Until Mueller finishes his investigation, congressional Democrats will probably focus on the president himself and on what he knew about the lies.

Jerrold Nadler (D-N.Y.), Chair of the House Judiciary Committee, tweeted on Friday: "Roger Stone, Paul Manafort, Michael Cohen, Rick Gates, Michael Flynn. . . What did the president know and when did he know?

Some legal badysts said the charges did not appear to be a criminal case against the president.

The lie "certainly warns you of the possibility of obstruction conspiracies," said James M. Trusty, a former chief of organized crime at the Department of Justice, currently in private practice at Ifrah Law. But, he added, "at the end of the day, it seems that people are making independent and individual choices, which puts them in hot water. I think that's the kind of thing the Mueller probe does not want to ignore. . . but the indictments themselves do not advance the case. "

The number of lies documented by the special council could also undermine Mueller's efforts to broaden the cause by impeding efforts to separate the truth from the fiction, said Trump's long-time badociates.

"In the world of Trump, everyone is lying. Everyone does not tell the truth. At the end of the day, they all lie. I do not know how Mueller can believe anyone, "said Louise Sunshine, a longtime leader of the Trump Organization.

Trump's allies say the president knows that many people around him are not trustworthy – and thinks that he can take advantage of it to the advantage if one of his former collaborators tried to # 39; enslave.

He has asked Giuliani and his other lawyers to question the credibility of anyone else's attack, according to White House officials who requested anonymity to describe private conversations.
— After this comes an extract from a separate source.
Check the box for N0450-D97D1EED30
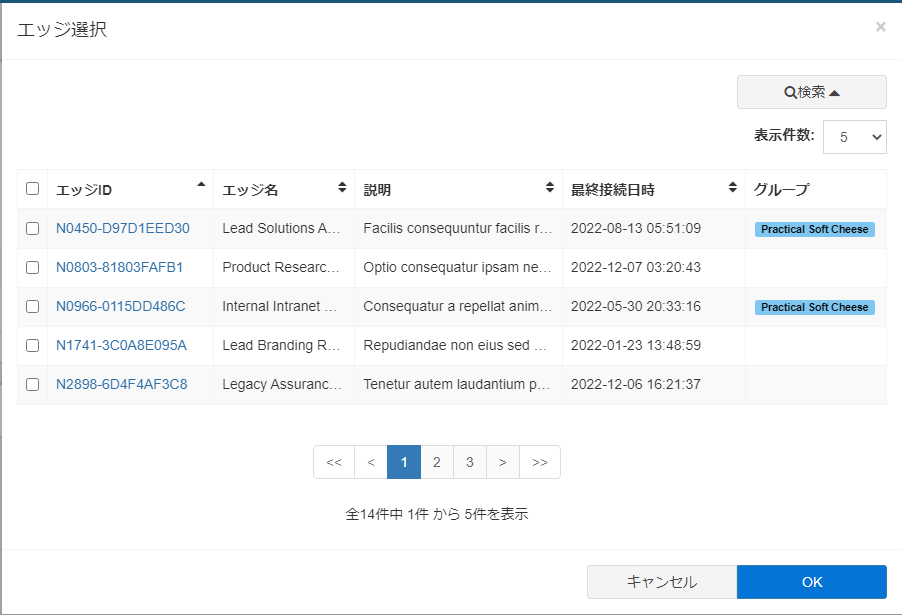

After Cohen, Trump's longtime lawyer, pleaded guilty, the Twitter president called him a "rat" who "makes up stories."

Sam Nunberg, a former Trump collaborator, said that he thought the people around Trump had lied to the investigators because they were trying to make sure their version of events lined up on lies that the president was telling the American people.

"They all conspired," he says, against themselves.